## Ausgangstext
28. Januar 2025

Seit dem 1. August 2024 gilt in der Europäischen Union die KI-Verordnung (KI-VO) als neuer Rechtsrahmen für den verantwortungsvollen Einsatz von Künstlicher Intelligenz (KI). Die rasante Entwicklung im Bereich der Künstlichen Intelligenz (KI) macht auch vor dem Healthcare-Sektor nicht halt. Ob medizinische Diagnostik per KI-gestützter Bildanalyse, intelligente Algorithmen in der Medizintechnik oder smarte Patientenüberwachung: KI findet immer mehr Einsatzmöglichkeiten.

Während viele Bestimmungen der KI-VO erst ab dem 2. August 2026 Anwendung finden, rückt mit dem 2. Februar 2025 bereits jetzt ein erster wichtiger Stichtag näher. Ab diesem Datum müssen Unternehmen die Anforderungen aus Artikel 4 und Artikel 5 der KI-VO umsetzen.

Artikel 4 KI-VO: Aufbau von KI-Kompetenzen

Artikel 4 der KI-VO fordert Unternehmen auf, die Kompetenzentwicklung im Bereich KI strukturiert voranzutreiben. Ziel ist es, sicherzustellen, dass alle Personen, die mit dem Betrieb und der Nutzung von KI-Systemen betraut sind, über die nötigen Kenntnisse und Fähigkeiten verfügen. Nur so können KI-Systeme sicher und regelkonform genutzt und entwickelt werden.

Ein Verstoß gegen diese Vorschrift ist zwar nicht ausdrücklich sanktioniert, dennoch ist sie von erheblicher Bedeutung. Verursacht ein KI-System beispielsweise Personen- oder Sachschäden, die durch geeignete Schulungen hätten verhindert werden können, kann dies eine Verletzung der allgemeinen Sorgfaltspflicht darstellen. Gerade im medizinischen Umfeld können Fehlbedienungen von KI-Systemen oder mangelndes Risikobewusstsein gravierende Auswirkungen haben. Durch die Beachtung der Vorgaben in Art. 4 KI-VO können Haftungsrisiken minimiert und das Vertrauen in eine sichere und qualitativ hochwertige Versorgung gestärkt werden.

## Deine Aufgabe
Führe den Text zur KI-Verordnung bitte nach seinem letzten Satz fort. Das Material hat keinen Bezug zum Text zur KI-Verordnung.

## Vorliegendes Material
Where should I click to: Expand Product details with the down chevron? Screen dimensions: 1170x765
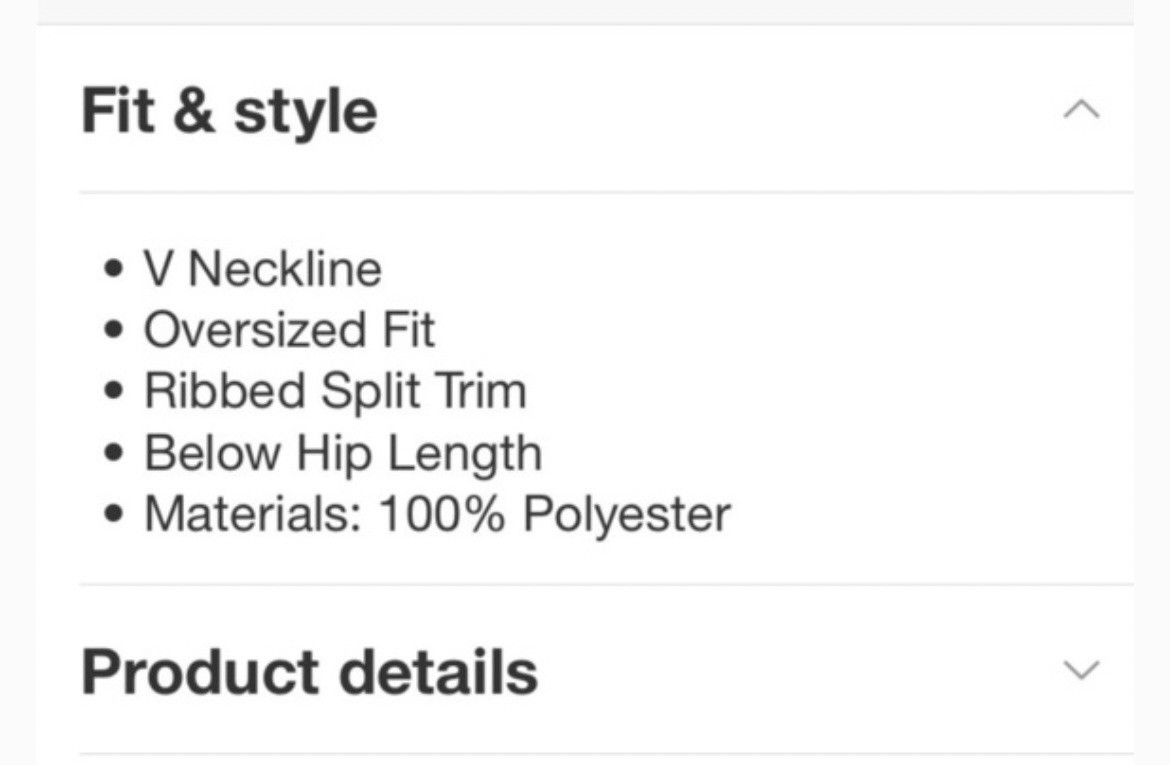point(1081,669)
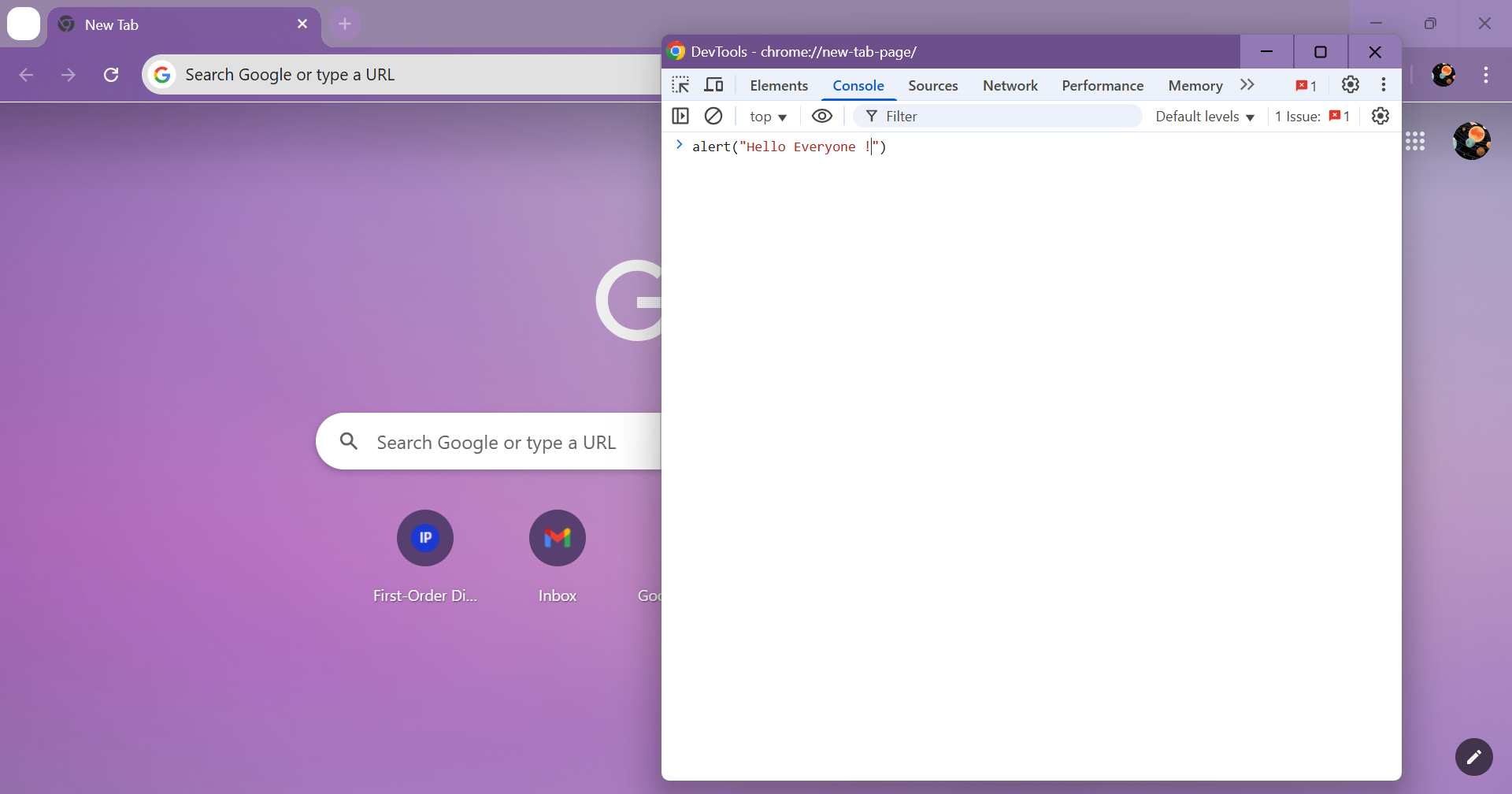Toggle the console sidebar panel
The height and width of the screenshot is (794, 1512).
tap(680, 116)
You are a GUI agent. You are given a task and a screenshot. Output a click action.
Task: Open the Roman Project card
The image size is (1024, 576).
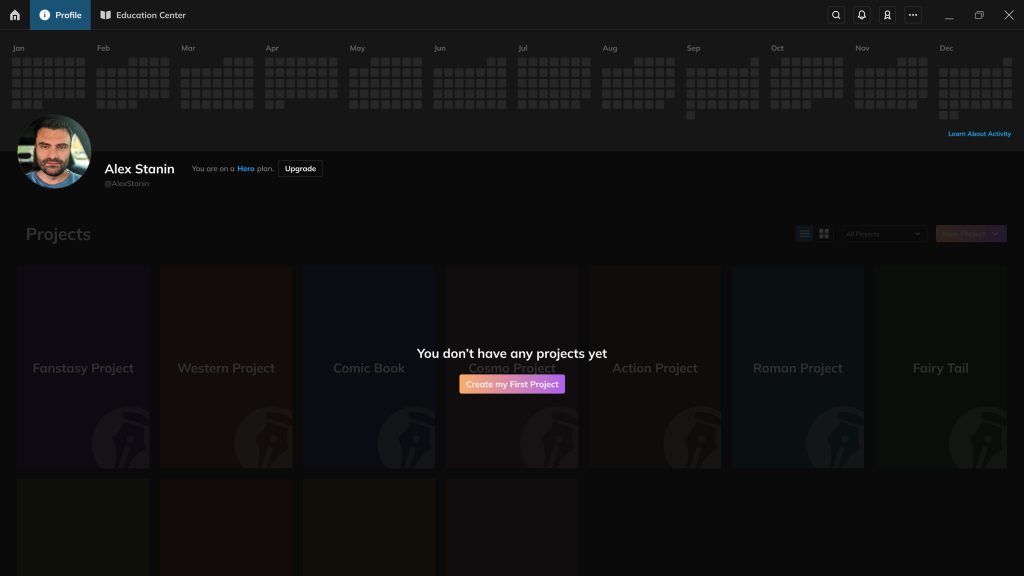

* * *

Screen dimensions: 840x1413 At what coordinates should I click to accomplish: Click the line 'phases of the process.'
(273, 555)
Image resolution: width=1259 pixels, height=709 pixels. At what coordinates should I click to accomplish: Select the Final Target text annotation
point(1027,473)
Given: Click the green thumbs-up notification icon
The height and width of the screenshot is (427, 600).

---

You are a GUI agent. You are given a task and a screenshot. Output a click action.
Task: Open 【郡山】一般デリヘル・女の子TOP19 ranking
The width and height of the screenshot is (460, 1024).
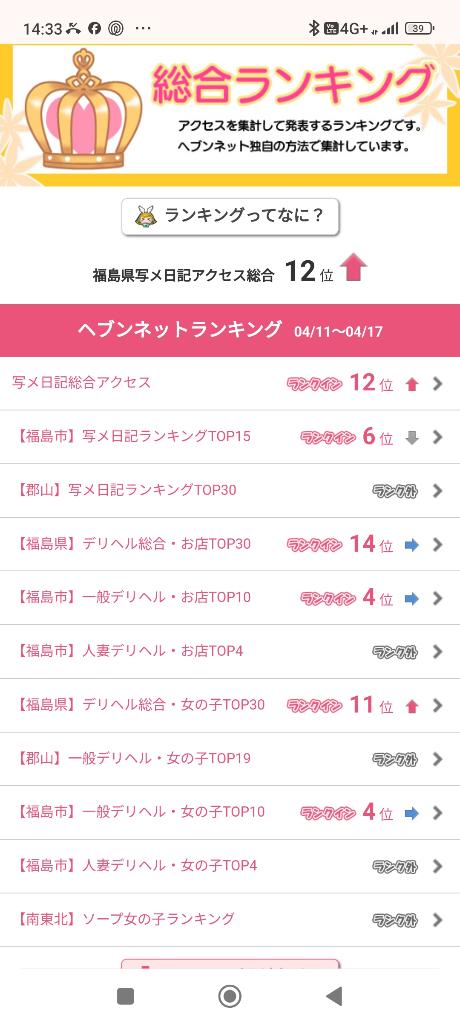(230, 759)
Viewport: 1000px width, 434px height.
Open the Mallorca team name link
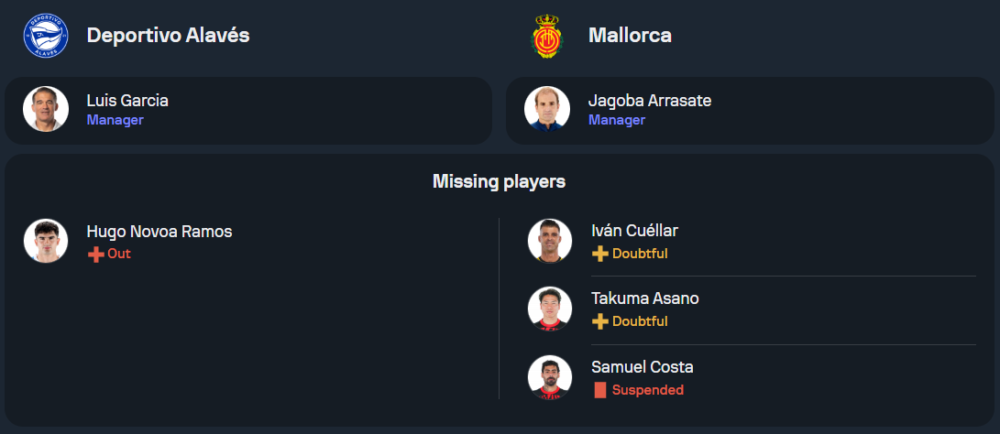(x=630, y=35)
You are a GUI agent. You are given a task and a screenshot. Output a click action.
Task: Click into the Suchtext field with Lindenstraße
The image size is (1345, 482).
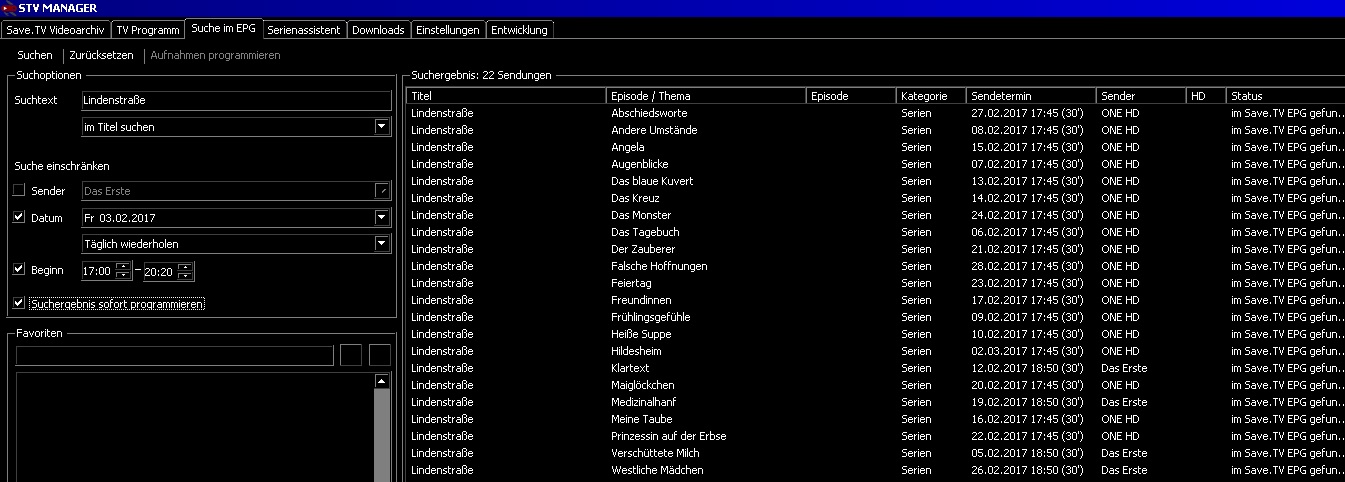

## Antwort
KI-Kompetenz: Begriff und Anforderungen

Art. 3 Nr. 56 KI-VO definiert KI-Kompetenz als die

„Fähigkeiten, Kenntnisse und das Verständnis, die es Anbietern, Betreibern und Betroffenen unter Berücksichtigung ihrer jeweiligen Rechte und Pflichten im Rahmen dieser Verordnung ermöglichen, KISysteme sachkundig einzusetzen sowie sich der Chancen und Risiken von KI und möglicher Schäden, die sie verursachen kann, bewusst zu werden.

Aus dieser Definition lassen sich im Wesentlichen drei Kernbereiche ableiten:

  • Technisches Wissen: Wie funktionieren KI-Systeme, maschinelles Lernen oder Algorithmen? Insbesondere medizinische Fachkräfte müssen KI-Ergebnisse richtig einordnen, um Diagnosen nicht ausschließlich „blind“ einer KI zu überlassen.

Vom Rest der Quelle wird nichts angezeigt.